# bhyve + crazy idea: virtual device drivers possible?



## BSDBernd (Oct 24, 2014)

Hi,

_L_et us assume that you have a part of your computer, say a wireless device, that is not yet detected by the host operating system (in our case FreeBSD). What if you could solve that issue by letting your guest OS that, let us assume, has a driver for that wireless device, detect that device and you could then use somehow (!?) the guest OS to deal with the wireless? When your computer boots up, it would then use virtual drivers and real drivers, somehow . If something like that would be possible, then virtual machines would become even more important. Before I ask the the developers of bhyve about this,  I thought I'd better post the question here first, to possibly receive laughter twice . What do you think, is something like this possible?


----------



## usdmatt (Oct 24, 2014)

I can't see why you shouldn't be able to pass an unsupported device through to a VM. When using PCI pass-through with bhyve() (or any other hypervisor), the host system has no interaction with the device at all. The VM will just see it as a normal device and should be able to use it (assuming it has drivers).

> _OBJECTIVE A_
In the bhyve forum thread, how much does the host system interact with a device during PCI pass-through?
> _OBJECTIVE B_
Please carry on the bhyve forum thread from the end of its last post.
The material that comes next has no connection to the bhyve forum thread.

> _DATA LINES_

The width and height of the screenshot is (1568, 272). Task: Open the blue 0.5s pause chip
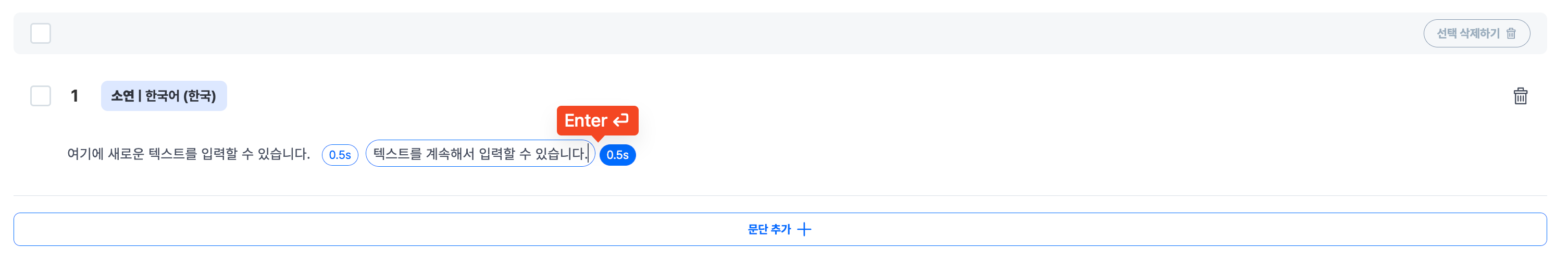[x=617, y=155]
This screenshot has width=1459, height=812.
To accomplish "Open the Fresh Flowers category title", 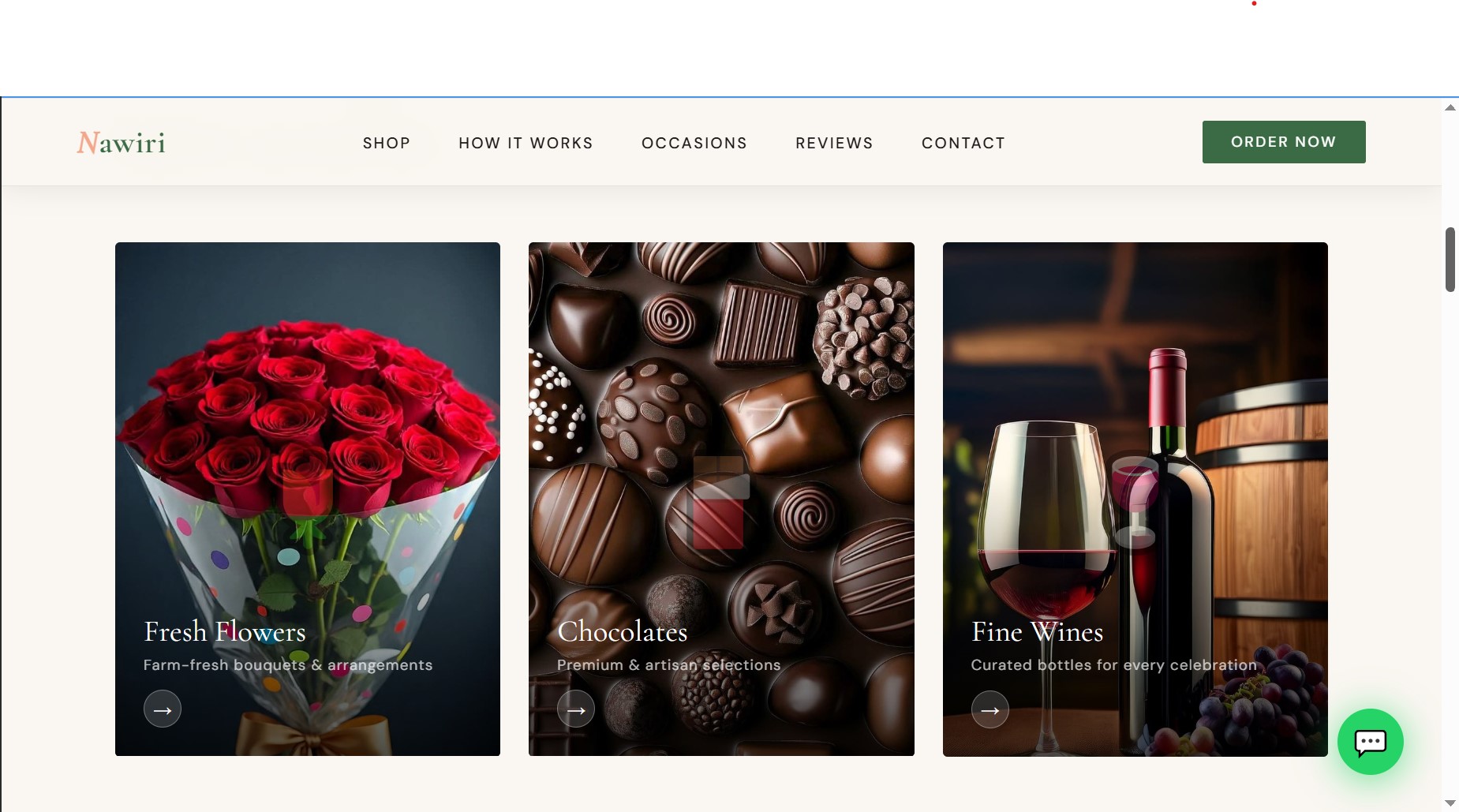I will point(225,631).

> _EXERCISE RESULT A_
None at all.

> _EXERCISE RESULT B_
You wouldn't have any access at all to the device from the host though. As part of using bhyve passthrough, you have to configure the FreeBSD boot loader to completely ignore the device. You can't load a driver in the guest and expect the device to now be accessible and working from the host. In the example of wireless, if you wanted FreeBSD to be able to use the wireless interface to access the network, you'd have to create a bit of an awkward setup:

Pass the raw wireless device through to the guest.
Configure wireless networking in the guest and set it up as a router.
Set the FreeBSD host to use the guest as its gateway, so traffic flows from the host, through a network bridge to the guest, then out over the wireless to the network.


----------



## kpa (Oct 24, 2014)

I'm guessing the question is actually if the device that is controlled by the guest operating system could then be made directly visible to the host OS as if it was connected to the host OS as a supported device. The answer is a strict no because operating systems and device drivers are not (yet) designed for such re-use.


----------



## BSDBernd (Oct 24, 2014)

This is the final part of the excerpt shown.